Velocidade.pt News O pesadelo dos astrônomos: Satélites Starlink podem cegar radiotelescópios

O pesadelo dos astrônomos: Satélites Starlink podem cegar radiotelescópios

Um novo estudo revelou um fato perturbador: Os satélites Starlink da SpaceX, projetados para fornecer internet, produzem emissões de rádio perturbadoras que ameaçam as observações espaciais pelos radiotelescópios. As emissões da segunda geração dos satélites Starlink são até 30 vezes mais fortes do que a geração anterior, representando um sério problema para os astrônomos.

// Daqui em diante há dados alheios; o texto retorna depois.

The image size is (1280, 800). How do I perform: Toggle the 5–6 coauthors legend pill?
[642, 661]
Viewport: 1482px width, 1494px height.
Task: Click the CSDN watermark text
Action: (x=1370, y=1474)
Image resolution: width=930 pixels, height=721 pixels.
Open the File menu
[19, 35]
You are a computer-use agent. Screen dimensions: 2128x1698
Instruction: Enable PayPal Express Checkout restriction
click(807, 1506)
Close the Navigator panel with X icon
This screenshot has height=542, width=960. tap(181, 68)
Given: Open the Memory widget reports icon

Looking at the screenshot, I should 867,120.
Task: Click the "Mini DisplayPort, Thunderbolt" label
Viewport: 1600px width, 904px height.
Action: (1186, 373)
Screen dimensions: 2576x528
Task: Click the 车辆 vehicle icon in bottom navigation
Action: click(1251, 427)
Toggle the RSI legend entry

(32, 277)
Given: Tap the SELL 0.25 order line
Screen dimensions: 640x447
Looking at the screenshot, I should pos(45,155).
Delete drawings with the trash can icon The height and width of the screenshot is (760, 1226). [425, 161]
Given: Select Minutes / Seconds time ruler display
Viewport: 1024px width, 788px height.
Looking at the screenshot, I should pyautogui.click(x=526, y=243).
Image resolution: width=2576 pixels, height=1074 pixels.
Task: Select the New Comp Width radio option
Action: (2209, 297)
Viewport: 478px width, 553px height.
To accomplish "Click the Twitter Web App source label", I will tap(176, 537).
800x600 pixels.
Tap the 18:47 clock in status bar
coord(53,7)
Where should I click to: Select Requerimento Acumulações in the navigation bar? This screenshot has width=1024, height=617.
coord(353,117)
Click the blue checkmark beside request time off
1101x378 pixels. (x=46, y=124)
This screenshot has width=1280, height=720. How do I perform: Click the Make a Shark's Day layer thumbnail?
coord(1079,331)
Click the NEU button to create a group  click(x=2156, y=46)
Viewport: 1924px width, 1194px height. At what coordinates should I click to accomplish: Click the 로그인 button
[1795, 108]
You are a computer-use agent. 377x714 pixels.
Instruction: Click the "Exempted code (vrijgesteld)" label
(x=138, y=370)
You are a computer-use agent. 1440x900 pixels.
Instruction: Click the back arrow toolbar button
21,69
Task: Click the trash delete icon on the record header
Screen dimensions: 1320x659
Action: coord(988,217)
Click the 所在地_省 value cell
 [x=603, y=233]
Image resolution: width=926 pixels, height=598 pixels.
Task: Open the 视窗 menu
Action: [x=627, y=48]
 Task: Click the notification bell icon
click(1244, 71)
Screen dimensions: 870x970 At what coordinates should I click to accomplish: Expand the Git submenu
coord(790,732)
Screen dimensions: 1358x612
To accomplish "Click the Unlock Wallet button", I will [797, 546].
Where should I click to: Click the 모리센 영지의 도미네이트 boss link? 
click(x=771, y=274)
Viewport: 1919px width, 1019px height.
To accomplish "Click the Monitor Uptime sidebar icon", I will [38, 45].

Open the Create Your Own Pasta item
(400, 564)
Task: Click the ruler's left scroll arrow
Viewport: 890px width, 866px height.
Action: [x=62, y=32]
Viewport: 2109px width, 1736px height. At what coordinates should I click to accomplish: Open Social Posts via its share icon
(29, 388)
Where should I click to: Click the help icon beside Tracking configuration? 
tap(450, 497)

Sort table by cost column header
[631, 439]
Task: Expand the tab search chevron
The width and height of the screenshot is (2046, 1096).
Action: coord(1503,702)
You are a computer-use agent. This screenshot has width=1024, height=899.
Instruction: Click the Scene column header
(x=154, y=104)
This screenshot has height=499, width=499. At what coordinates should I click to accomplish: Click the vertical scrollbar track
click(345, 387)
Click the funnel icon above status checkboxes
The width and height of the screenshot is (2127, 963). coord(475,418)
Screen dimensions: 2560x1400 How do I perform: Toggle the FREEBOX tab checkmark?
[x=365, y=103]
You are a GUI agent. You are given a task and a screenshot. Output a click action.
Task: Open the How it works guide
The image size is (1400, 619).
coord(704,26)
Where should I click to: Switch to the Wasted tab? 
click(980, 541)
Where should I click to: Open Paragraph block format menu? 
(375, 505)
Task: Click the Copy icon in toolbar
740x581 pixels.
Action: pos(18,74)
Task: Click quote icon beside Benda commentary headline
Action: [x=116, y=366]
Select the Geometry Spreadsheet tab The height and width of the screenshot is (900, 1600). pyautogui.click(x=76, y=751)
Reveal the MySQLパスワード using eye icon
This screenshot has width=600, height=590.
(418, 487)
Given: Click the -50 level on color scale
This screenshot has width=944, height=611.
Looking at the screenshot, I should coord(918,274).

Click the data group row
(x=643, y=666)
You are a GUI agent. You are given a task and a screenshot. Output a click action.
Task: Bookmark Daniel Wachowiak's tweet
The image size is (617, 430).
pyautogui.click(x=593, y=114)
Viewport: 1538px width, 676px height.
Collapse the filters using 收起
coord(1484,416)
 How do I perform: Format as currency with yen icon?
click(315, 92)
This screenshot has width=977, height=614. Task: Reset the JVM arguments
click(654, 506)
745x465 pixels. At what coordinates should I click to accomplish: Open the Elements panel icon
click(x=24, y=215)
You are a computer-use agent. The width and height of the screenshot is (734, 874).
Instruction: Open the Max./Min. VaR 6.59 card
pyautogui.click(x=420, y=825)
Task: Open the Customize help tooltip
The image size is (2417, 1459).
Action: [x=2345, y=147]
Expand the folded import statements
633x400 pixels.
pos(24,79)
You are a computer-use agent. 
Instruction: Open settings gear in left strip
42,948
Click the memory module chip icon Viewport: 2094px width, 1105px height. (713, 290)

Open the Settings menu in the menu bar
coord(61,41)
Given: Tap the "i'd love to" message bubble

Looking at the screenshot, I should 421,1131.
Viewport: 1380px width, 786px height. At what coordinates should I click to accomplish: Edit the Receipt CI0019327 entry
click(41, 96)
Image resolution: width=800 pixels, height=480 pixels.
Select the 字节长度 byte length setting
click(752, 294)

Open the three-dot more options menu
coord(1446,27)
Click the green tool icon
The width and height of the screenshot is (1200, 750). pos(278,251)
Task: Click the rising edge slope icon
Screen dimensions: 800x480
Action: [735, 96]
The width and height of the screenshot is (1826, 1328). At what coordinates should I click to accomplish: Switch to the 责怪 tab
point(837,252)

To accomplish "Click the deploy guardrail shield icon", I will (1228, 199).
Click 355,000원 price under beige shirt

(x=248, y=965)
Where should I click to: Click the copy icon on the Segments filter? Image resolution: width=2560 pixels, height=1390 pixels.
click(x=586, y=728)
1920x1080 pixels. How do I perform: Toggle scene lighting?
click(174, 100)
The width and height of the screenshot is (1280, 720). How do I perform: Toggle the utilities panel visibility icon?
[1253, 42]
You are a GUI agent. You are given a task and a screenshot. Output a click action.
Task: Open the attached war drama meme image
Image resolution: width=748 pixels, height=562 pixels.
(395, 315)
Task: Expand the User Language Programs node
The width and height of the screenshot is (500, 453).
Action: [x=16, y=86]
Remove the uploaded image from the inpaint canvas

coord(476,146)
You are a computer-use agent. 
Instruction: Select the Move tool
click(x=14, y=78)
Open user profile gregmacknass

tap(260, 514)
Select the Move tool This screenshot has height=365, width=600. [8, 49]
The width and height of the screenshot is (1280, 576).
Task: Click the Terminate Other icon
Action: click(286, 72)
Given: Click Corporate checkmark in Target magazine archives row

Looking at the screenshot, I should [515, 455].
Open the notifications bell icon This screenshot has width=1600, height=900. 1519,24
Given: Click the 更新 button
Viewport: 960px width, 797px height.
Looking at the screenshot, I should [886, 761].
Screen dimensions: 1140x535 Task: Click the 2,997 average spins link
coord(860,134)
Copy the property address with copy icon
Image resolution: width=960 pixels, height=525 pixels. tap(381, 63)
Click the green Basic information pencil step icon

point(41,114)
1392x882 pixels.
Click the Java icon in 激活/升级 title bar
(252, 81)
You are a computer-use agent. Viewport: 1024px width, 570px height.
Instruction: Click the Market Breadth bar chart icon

O pesadelo dos astrônomos: Satélites Starlink podem cegar radiotelescópios

Estamos obscurecendo nossas janelas para o passado do universo? Radiotelescópios, que nos permitem ver bilhões de anos no passado capturando ondas de rádio fracas, não são mais tão eficazes como antes. Ultimamente, algo os tem incomodado. O culpado, paradoxalmente, não são galáxias distantes, mas os satélites Starlink, que tentam melhorar nossa vida aqui na Terra.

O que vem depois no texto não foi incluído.